Fault localization is a critical and time-consuming step in software debugging, traditionally requiring extensive tests or instrumentation. This project proposes a novel approach in which two large language models (LLMs) form a self-improving pair inspired by generative adversarial setups.
-
Fault Injector LLM
Acts as a bug generator, producing C++ programs with synthetic faults. -
Debugger LLM
Acts as a fault localizer, identifying the buggy code regions in the generated programs.
The interaction between these two models enables continuous data generation and iterative improvement without reliance on static, human-curated datasets.

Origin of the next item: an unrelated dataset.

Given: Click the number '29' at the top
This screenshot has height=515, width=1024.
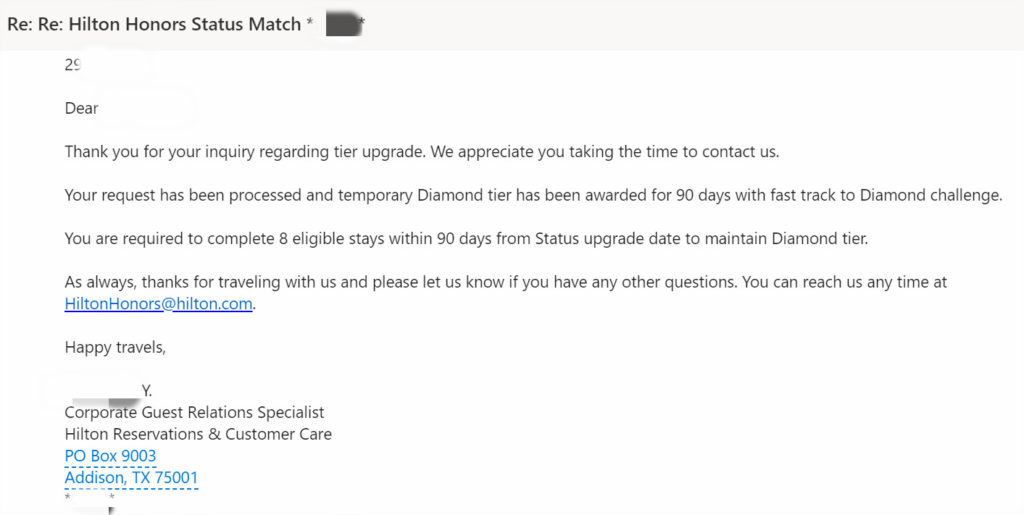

Existing fault localization datasets are limited in size and diversity. By using an LLM as a fault injector, the system can dynamically generate an unlimited supply of diverse and realistic bugs. This allows the debugger LLM to continuously fine-tune on new data, potentially improving localization accuracy over time.
-
Bug Generation:
Implemented using the Gemma-3-12B model to generate 5,000 C++ programs with synthetic bugs. -
Debugger Training:
A similar 12B-parameter model was fine-tuned on the synthetic corpus using parameter-efficient fine-tuning techniques (PEFT with QLoRA).
Preliminary results indicate that the fine-tuned debugger shows modest improvements compared to its base model:
- Training loss decreased.
- Fault localization accuracy improved.
These results suggest the viability of the LLM-vs-LLM approach, even with limited computational resources.
Several limitations prevented full realization of the iterative training loop:
- Limited computing resources.
- Long training times for large models.
- Difficulty in ensuring the realism and diversity of injected faults.
The approach is discussed and validated against existing background literature on fault localization, automated debugging, and LLM-based code analysis.
Planned extensions include:
- Incorporation of real-world bug benchmarks such as Defects4J and CodeNet.
- Pipeline and training optimizations to reduce computational overhead.
- A reinforced feedback loop between the fault injector and debugger to enable true self-improvement.
These findings suggest that, with adequate resources, an LLM-vs-LLM framework has the potential to significantly advance automated fault localization.